*DOCUMENT SEGMENT*:
Tiny turtles are salmonella reservoirs despite being cute companions that make great pets or subjects in science class. It’s high time we remembered why selling tiny turtles was prohibited in the U.S four decades ago.
The guts of tiny turtles are perfect spots for salmonella breeding. The bacterium causes an illness that is more commonly known nowadays to be linked to chicken and chicken meat-based products. However, salmonella bacterium is bore by more than just chicken.
According to a recently released Centers for Disease Control and Prevention report, salmonella outbreaks linked to the tiny turtles are back. The CDC report took a closer look at salmonella infections between May 2011 and September 2013 and found that turtle-associated salmonella can be linked to eight salmonella outbreaks in 41 states.
In this timeframe, 473 people fell ill due to turtle-associated salmonella. Four decades ago, the number of illnesses traced to turtle-associated salmonella was as high as 280,000 yearly. Thus the FDA banned the selling of tiny turtles as pets. Tiny means the turtles should have shells above four inches long to qualify as pet material.
There is still a large problem with hygiene rules when it comes to dealing with the reptiles or amphibians found as good candidate pets. Thus, salmonella bacterium residing in their guts can easily infect people. Children are particularly at risk due to prolonged exposure to their tiny turtles kept as pets.
As for hygiene rules when handling the turtle pets, special attention should be devoted to the water they swim in or their tanks. During the recently found turtle-associated salmonella outbreaks, only 15 percent of the patients who fell ill were aware that their turtles could be the origin. Children, the majority of the infected patients, were most unaware of the association.
Tiny turtles are salmonella reservoirs despite being cute. So cute that some of the children reported kissing them or trying to fit them in their mouths. Obviously this increased the risk of infection with salmonella bacterium. However, even coming in contact with water from the turtle’s tank or while cleaning the tank or any other surface where the tiny turtles are free to roam increases the risk of infection.
With this in mind, think twice next time you’re pondering purchasing a tiny turtles from street vendors unauthorized for the sales. These are usually outside of the FDA’s regulatory reach and hard to contain as a phenomenon. For instance, the CDC report traced one of the turtle-associated salmonella outbreaks to a souvenir shop of Florida where the tiny turtles were sold.

*STUDY QUESTIONS*:
[1] According to the article on turtle-associated salmonella, how many people fell ill from turtle-associated salmonella between May 2011 and September 2013?
[2] Decide whether each statement agrees with the article on turtle-associated salmonella, answering yes or no and quoting the deciding words:
(a) The CDC report linked turtle-associated salmonella to outbreaks in 41 states.
(b) Most patients in the recent outbreaks knew their turtles could be the source of the illness.
(c) One outbreak was traced to a souvenir shop in Florida that sold tiny turtles.
[3] Copy the article on turtle-associated salmonella from "In this timeframe, 473" up to and including "as pet material.", renaming "illnesses" as "cases".

*INFORMATION SUPPLIED*:
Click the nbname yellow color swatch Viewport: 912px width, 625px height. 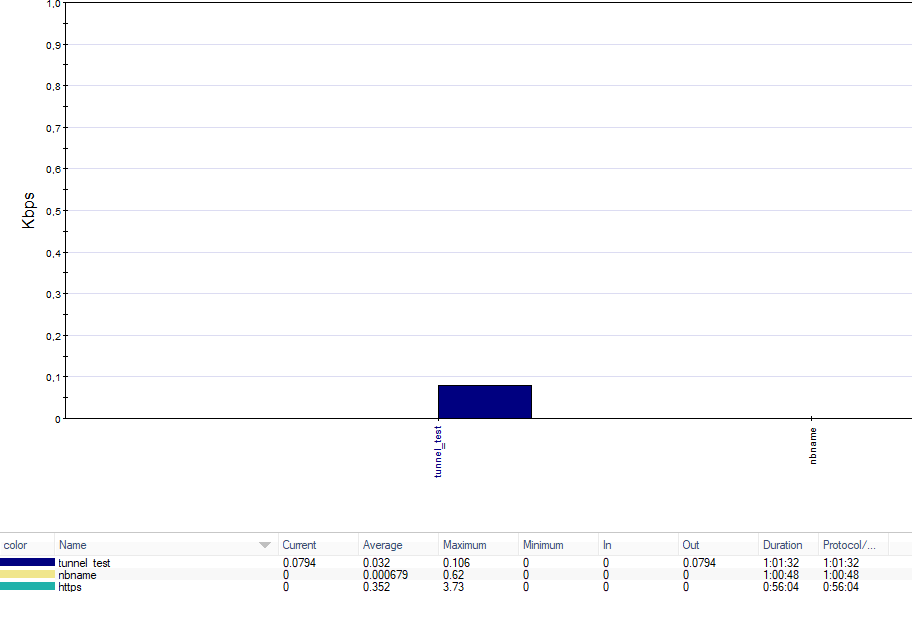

*ANSWERS BY ITEM NUMBER*:
[1] 473 people fell ill in that timeframe.

[2]
(a) Yes: "eight salmonella outbreaks in 41 states"
(b) No: "only 15 percent of the patients who fell ill were aware that their turtles could be the origin"
(c) Yes: "the CDC report traced one of the turtle-associated salmonella outbreaks to a souvenir shop of Florida where the tiny turtles were sold"

[3]
In this timeframe, 473 people fell ill due to turtle-associated salmonella. Four decades ago, the number of cases traced to turtle-associated salmonella was as high as 280,000 yearly. Thus the FDA banned the selling of tiny turtles as pets. Tiny means the turtles should have shells above four inches long to qualify as pet material.